From the outside looking in, Werner made for a strange choice as an alternative to Manfred, since Werner is best known for his association with sitcoms like "Roseanne," "The Cosby Show," and "30 Rock." His more recent contributions range from a lamentable run as the owner of the San Diego Padres, involving a fire sale of talent so egregious it generated a class-action lawsuit from fans. There's also his willing collaboration in one of Selig's most spectacular feats of sleight of hand: the ownership switcheroo of 2002 that put the Red Sox in John Henry's (and Werner's) hands while loaning Jeffrey Loria enough money to buy the Marlins to make the Expos community property (subsequently enriching all parties when the Expos were moved to Washington, D.C., and sold).
Those lining up behind Werner, apparently led by Jerry Reinsdorf, made for an odd assemblage. The White Sox's owner was believed to be the one orchestrating this cabal in his pursuit of a union-busting war to the death with the MLBPA, or perhaps just trying to tweak Selig's nose after not getting his way in the last major work stoppage in '94. But with the owners of the White Sox, Blue Jays, Red Sox, Diamondbacks, Angels, Nationals, Reds and Athletics reportedly all voting for Werner, the faction had the critical eight votes to prevent Manfred from getting the required 23 for election the first time around.
Manfred eventually won, but the Werner candidacy wasn't just some juvenile stunt, and it reflects a bigger problem -- not just with the 30 owners, but in the candidates and what they reflect. This might be best boiled down to the "vision" thing -- not that Manfred or Werner had a responsibility to publicly provide it up front, but what both candidates haven't given all of us is a sense of vision for the game that will contend with these substantive issues, let alone resolve its strategic challenge: the game's growing demographic problem, as the average age of its audience approaches 50, and its lower and lower television ratings.
Did either of these guys have answers? We don't really know yet. During his Wednesday interview, Werner couldn't really articulate a coherent strategy on revenue sharing, having been for it out of self-interest when he owned the Padres but against it now that he's minting money with the Red Sox.
That sensibility reflects who the commissioner serves and has always served: not you or me, and not the game, but the 30 owners as their employee. And as long as the 30 were each able to tell themselves, "I've got mine," they could work with Bud Selig -- originally one of their own, after all -- as he worked to create consensus around one issue or another.
Which brings us back to what was and remains important about Selig and his legacy.
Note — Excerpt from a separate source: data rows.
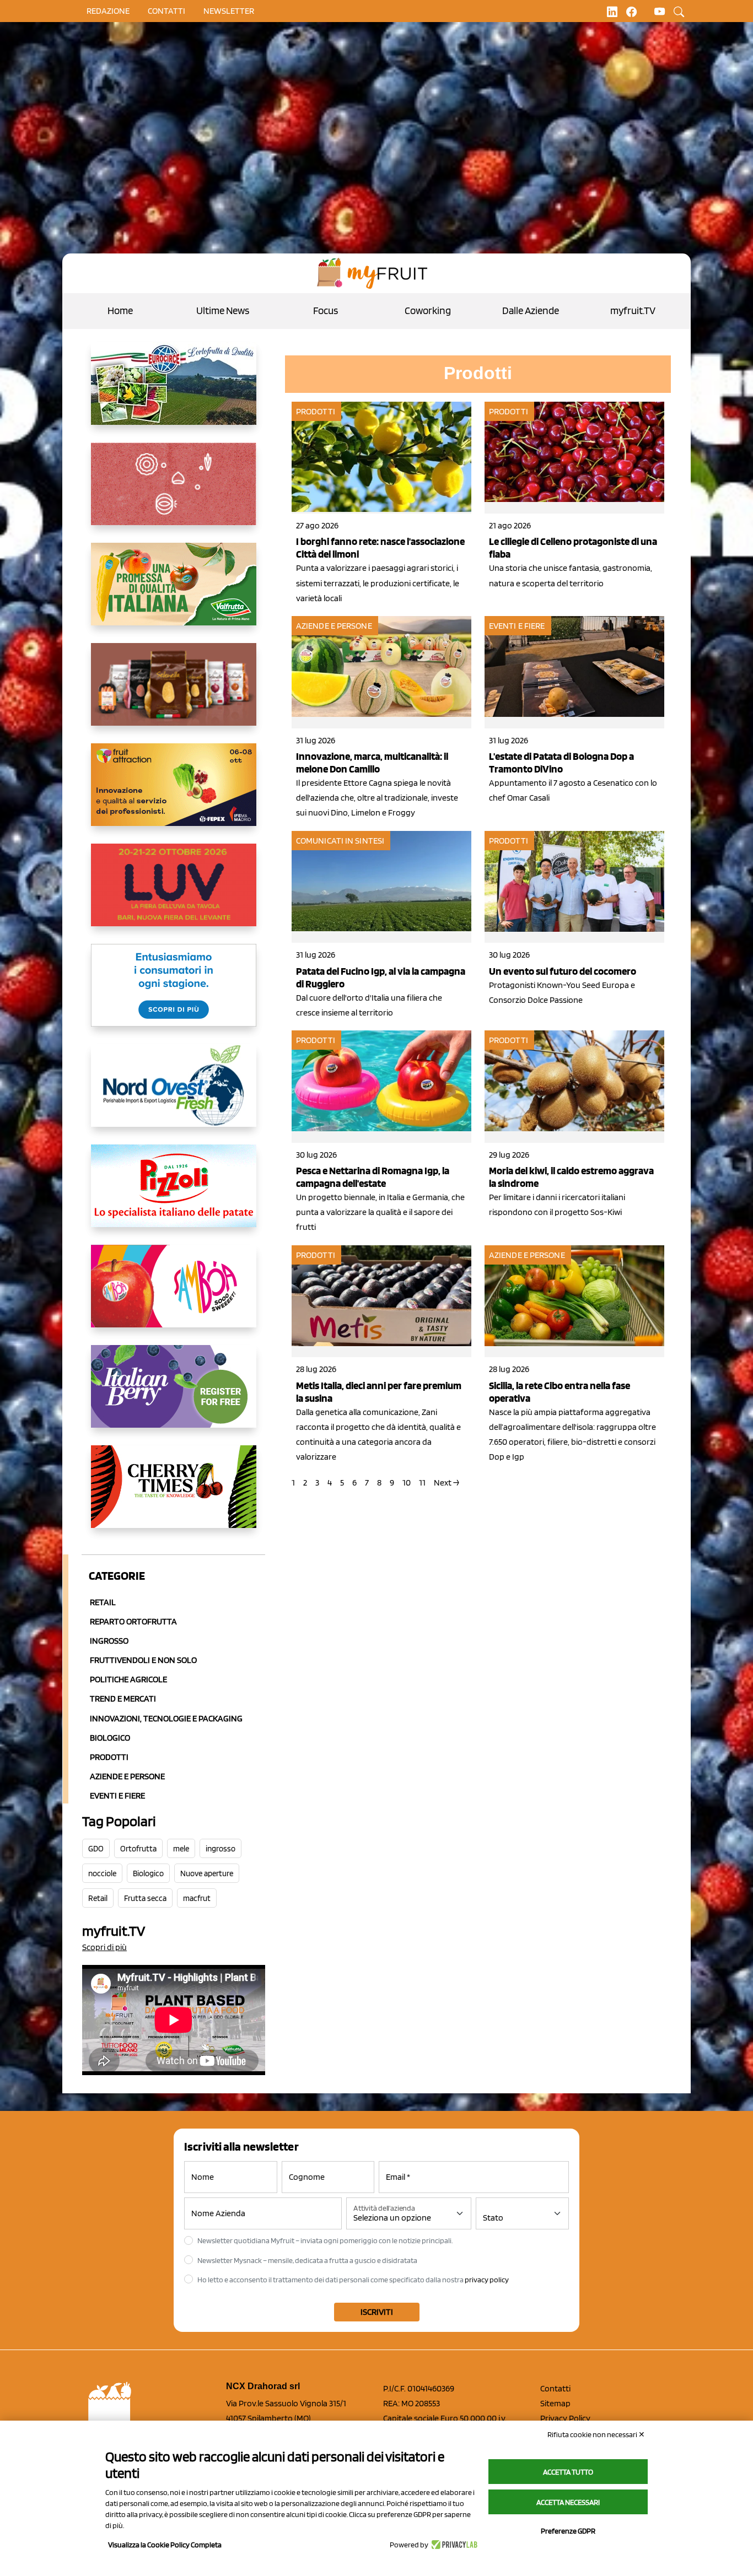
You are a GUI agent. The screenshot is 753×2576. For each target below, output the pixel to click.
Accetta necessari (568, 2502)
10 (406, 1482)
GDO (96, 1849)
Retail (103, 1602)
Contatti (555, 2388)
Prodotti (109, 1757)
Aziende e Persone (127, 1776)
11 (422, 1482)
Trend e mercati (123, 1698)
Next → (446, 1482)
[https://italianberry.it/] (173, 1395)
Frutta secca (145, 1898)
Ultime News (222, 310)
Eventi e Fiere (117, 1795)
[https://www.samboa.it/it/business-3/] (173, 1295)
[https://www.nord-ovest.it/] (173, 1094)
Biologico (110, 1737)
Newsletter (228, 11)
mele (181, 1849)
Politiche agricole (128, 1679)
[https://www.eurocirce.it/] (173, 392)
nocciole (102, 1873)
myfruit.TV (632, 310)
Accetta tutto (568, 2471)
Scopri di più (104, 1947)
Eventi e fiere (517, 625)
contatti (166, 11)
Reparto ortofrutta (133, 1621)
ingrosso (220, 1849)
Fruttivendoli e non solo (143, 1660)
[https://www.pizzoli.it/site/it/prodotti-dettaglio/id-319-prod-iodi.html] (173, 1194)
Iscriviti (377, 2312)
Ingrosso (109, 1640)
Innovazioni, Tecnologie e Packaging (166, 1718)
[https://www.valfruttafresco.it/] (173, 593)
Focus (325, 310)
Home (120, 310)
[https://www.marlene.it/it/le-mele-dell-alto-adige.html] (173, 994)
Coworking (428, 310)
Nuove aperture (206, 1873)
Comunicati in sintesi (340, 840)
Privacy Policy (565, 2418)
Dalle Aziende (530, 310)
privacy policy (487, 2279)
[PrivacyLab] (452, 2544)
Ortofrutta (138, 1849)
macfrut (197, 1898)
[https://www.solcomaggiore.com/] (173, 492)
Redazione (108, 11)
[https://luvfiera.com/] (173, 894)
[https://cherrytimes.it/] (173, 1495)
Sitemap (555, 2403)
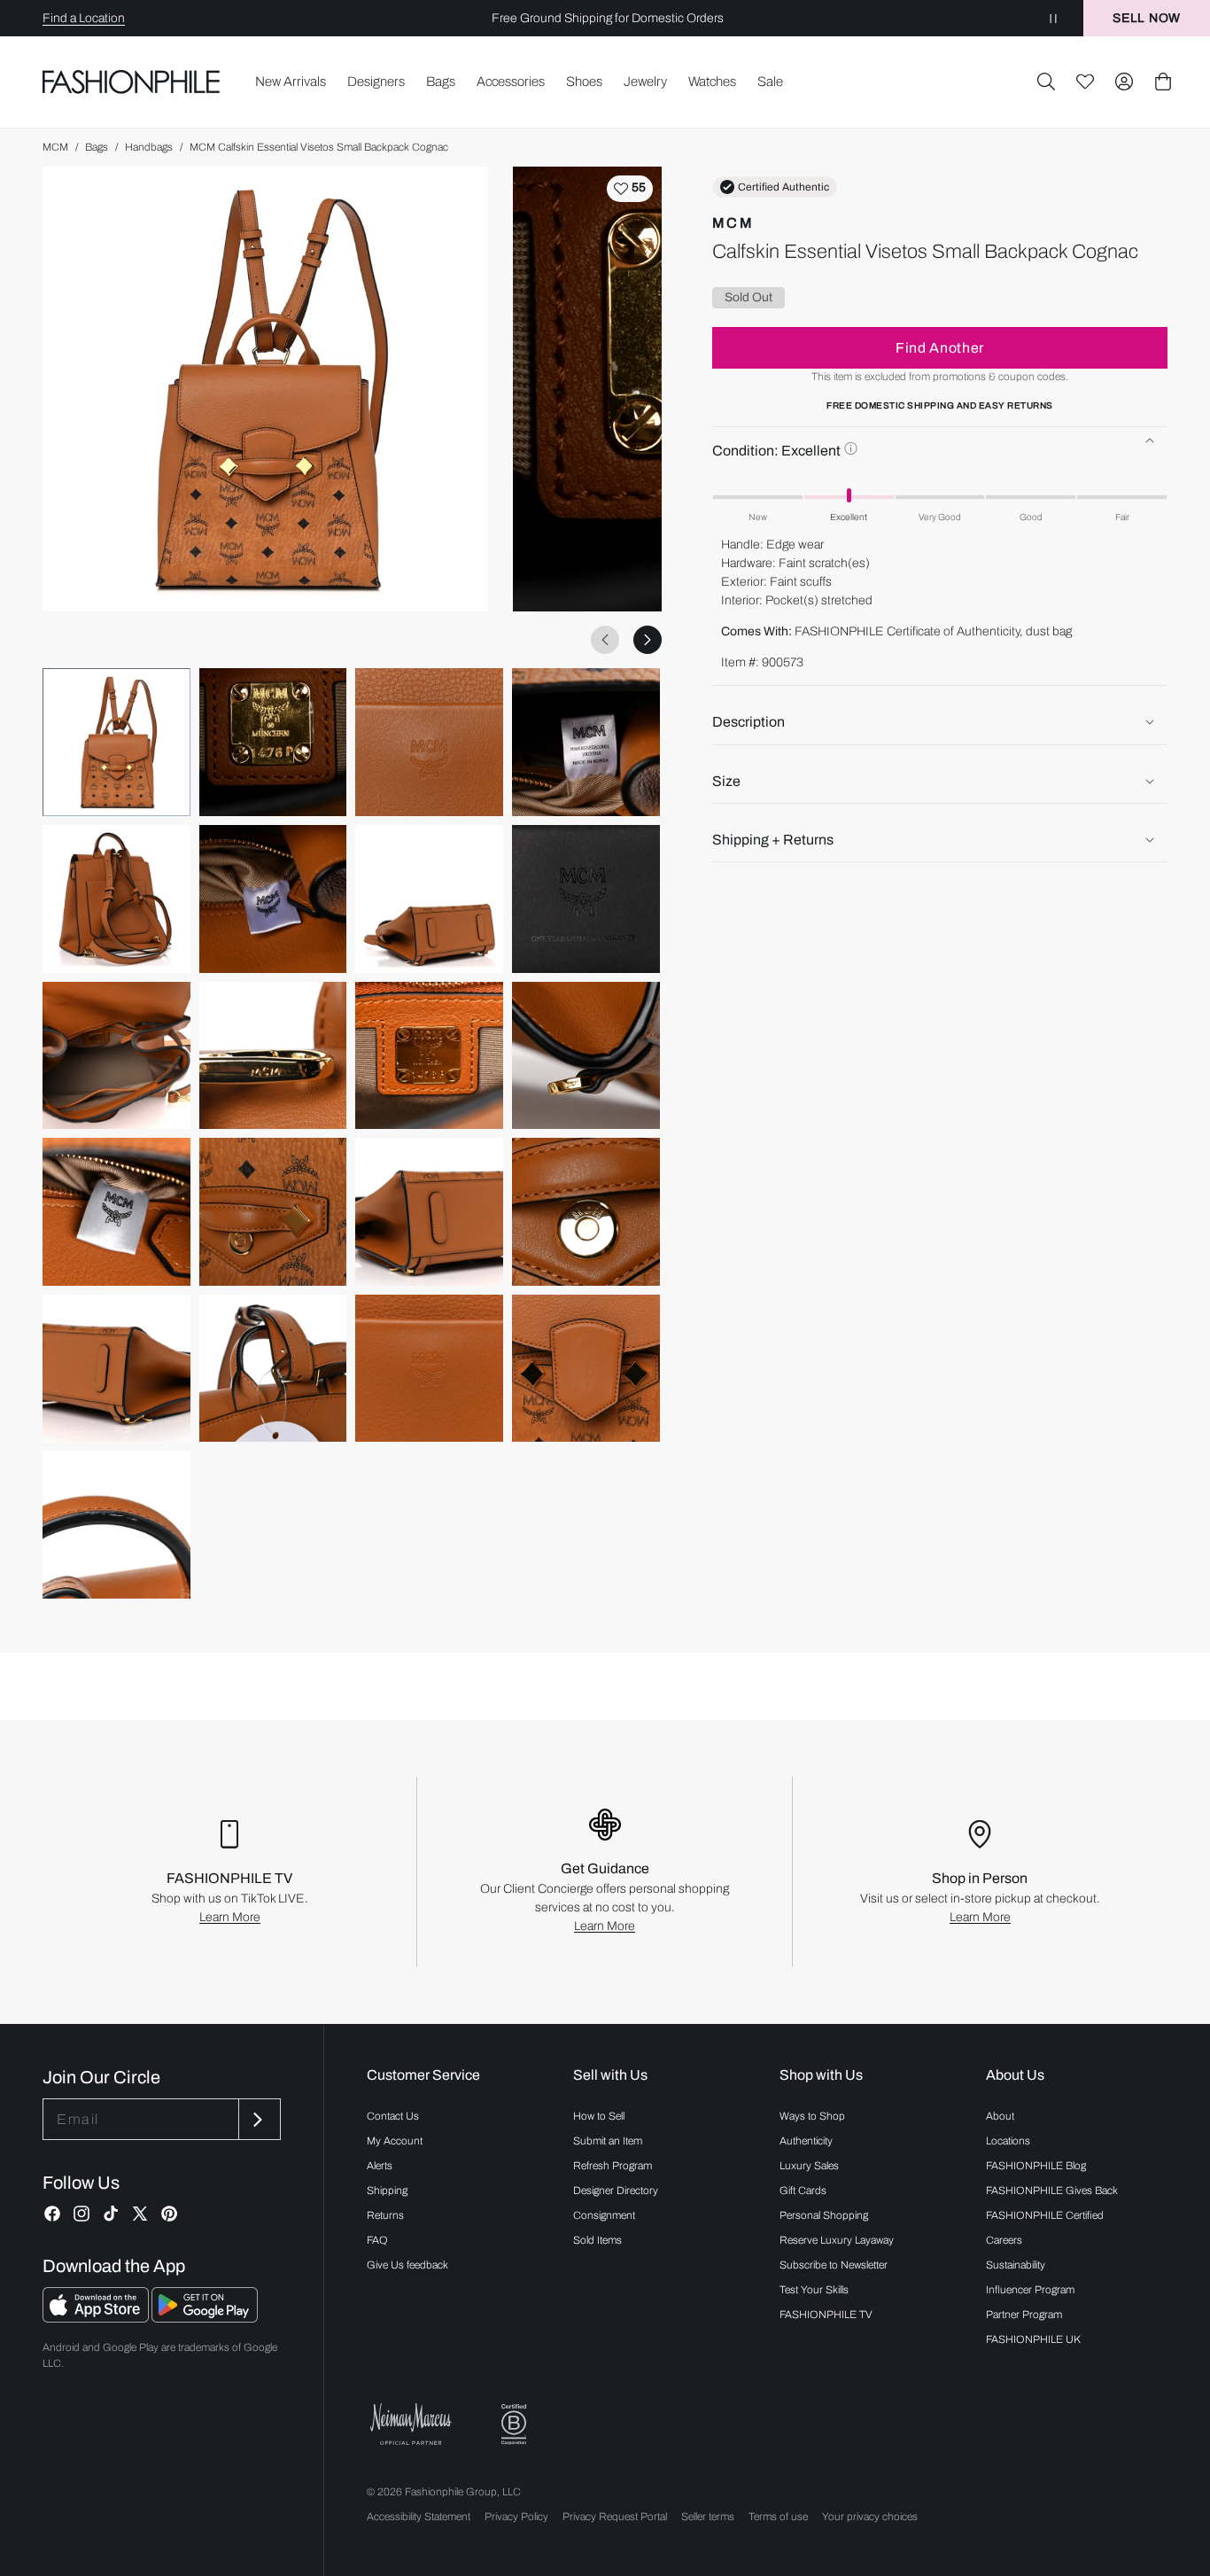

He wasn't just the guy who made the All-Star Game count or who worked to create the long peace the game has enjoyed since the disaster that he helped create in 1994. He's not just the guy who presided over an unprecedented wave of stadium construction across the industry. In short, he conspired to keep the game going despite the many owners who might prefer to win a labor war over a pennant.
To be sure, there's more than a little left undone, starting with the continued self-spiting insanity of baseball's television blackout rules. Or the nonresult in sorting out baseball's self-inflicted idiocy over territorial rights in the Bay Area. And the "vision" thing to find ways to make the game more popular with younger fans.
Maybe Manfred is the man to fix these things after years of having to work on them from the inside. But as a result, if you're wondering how he might succeed where Selig's genius for consensus could not, you're not alone. Today's wrangling reveals how hard it will be to work with the current 30 owners to recreate that capacity for forging consensus. It hardly bodes well for the game's future after Czar Bud, the Great Consensunator, departs.